State how many of the lines below contain the string "size". Give only the number.

=== Extracted material ===

start

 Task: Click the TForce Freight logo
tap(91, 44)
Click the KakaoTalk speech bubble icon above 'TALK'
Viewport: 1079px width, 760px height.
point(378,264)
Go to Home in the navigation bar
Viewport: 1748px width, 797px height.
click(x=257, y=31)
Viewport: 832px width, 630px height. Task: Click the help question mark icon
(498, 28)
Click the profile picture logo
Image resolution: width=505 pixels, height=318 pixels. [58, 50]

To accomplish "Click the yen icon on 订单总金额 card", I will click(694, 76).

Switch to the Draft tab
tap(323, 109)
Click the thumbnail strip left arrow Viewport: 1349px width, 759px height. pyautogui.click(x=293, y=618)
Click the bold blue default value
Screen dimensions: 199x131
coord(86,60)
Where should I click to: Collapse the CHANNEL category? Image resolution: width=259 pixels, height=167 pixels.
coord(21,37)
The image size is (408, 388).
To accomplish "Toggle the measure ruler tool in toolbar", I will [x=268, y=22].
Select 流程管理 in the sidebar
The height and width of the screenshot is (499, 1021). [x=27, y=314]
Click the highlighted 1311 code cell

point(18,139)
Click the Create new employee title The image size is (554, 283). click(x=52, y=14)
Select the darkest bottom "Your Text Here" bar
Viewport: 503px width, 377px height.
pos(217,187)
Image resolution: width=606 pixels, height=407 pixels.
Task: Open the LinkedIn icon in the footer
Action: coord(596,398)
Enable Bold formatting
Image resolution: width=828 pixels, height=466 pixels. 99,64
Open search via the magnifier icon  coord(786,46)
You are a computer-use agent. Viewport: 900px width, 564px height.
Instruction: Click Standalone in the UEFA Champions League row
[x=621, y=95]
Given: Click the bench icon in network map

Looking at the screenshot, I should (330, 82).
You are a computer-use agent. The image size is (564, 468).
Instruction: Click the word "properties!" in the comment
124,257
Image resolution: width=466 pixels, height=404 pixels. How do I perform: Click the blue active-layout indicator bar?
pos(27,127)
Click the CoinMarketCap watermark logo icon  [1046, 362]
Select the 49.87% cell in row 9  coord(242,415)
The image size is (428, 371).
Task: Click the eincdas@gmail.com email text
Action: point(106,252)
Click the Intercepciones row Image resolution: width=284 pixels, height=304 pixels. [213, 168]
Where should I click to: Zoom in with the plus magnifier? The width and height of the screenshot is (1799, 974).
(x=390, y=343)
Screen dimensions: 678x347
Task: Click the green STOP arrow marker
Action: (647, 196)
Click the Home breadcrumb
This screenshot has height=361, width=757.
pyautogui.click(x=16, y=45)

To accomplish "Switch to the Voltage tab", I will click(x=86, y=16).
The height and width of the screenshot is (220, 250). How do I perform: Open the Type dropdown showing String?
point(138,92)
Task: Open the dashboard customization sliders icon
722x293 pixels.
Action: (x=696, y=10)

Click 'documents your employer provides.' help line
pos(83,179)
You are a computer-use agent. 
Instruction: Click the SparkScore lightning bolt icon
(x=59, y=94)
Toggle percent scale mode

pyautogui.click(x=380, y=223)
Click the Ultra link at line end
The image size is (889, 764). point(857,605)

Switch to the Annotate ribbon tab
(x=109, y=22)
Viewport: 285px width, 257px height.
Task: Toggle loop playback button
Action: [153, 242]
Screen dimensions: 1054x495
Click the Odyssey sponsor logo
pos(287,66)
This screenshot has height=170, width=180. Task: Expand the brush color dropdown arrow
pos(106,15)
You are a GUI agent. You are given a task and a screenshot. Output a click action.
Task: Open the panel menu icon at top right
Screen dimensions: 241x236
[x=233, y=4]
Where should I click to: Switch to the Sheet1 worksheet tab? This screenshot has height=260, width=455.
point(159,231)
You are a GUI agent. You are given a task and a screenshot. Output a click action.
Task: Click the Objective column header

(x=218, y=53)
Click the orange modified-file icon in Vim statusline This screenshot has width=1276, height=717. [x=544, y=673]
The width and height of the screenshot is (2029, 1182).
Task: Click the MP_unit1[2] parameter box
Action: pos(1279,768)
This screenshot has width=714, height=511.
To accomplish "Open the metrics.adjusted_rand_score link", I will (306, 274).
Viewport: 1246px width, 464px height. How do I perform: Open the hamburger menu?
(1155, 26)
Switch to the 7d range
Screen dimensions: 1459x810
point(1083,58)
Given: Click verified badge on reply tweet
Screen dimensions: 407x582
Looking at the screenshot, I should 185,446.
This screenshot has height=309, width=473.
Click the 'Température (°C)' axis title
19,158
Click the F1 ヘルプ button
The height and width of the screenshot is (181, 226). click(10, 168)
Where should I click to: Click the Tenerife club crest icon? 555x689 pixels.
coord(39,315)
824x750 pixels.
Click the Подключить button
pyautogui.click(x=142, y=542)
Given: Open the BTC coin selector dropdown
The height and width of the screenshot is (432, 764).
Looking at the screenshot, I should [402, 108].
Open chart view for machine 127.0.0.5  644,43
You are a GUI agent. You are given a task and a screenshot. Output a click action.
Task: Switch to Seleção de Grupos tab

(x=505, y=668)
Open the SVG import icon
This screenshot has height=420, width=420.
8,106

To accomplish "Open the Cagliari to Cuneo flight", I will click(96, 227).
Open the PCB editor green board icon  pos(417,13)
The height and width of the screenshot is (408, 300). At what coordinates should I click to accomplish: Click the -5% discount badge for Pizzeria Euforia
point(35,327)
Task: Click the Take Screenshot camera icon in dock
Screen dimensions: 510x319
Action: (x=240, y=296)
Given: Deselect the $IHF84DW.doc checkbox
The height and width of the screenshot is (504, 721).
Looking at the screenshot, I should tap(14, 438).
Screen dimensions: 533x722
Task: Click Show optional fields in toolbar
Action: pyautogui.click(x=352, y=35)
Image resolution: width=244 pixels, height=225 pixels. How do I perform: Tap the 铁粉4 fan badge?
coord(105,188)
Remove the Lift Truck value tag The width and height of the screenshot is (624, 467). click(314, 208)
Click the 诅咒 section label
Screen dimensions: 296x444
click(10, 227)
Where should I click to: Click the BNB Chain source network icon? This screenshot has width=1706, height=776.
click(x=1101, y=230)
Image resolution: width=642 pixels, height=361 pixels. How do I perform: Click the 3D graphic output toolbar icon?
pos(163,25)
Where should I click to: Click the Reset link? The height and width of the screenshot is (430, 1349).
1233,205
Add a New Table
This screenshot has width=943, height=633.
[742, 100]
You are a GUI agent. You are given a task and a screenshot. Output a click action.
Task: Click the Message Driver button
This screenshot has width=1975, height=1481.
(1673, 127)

end

=== Result ===
5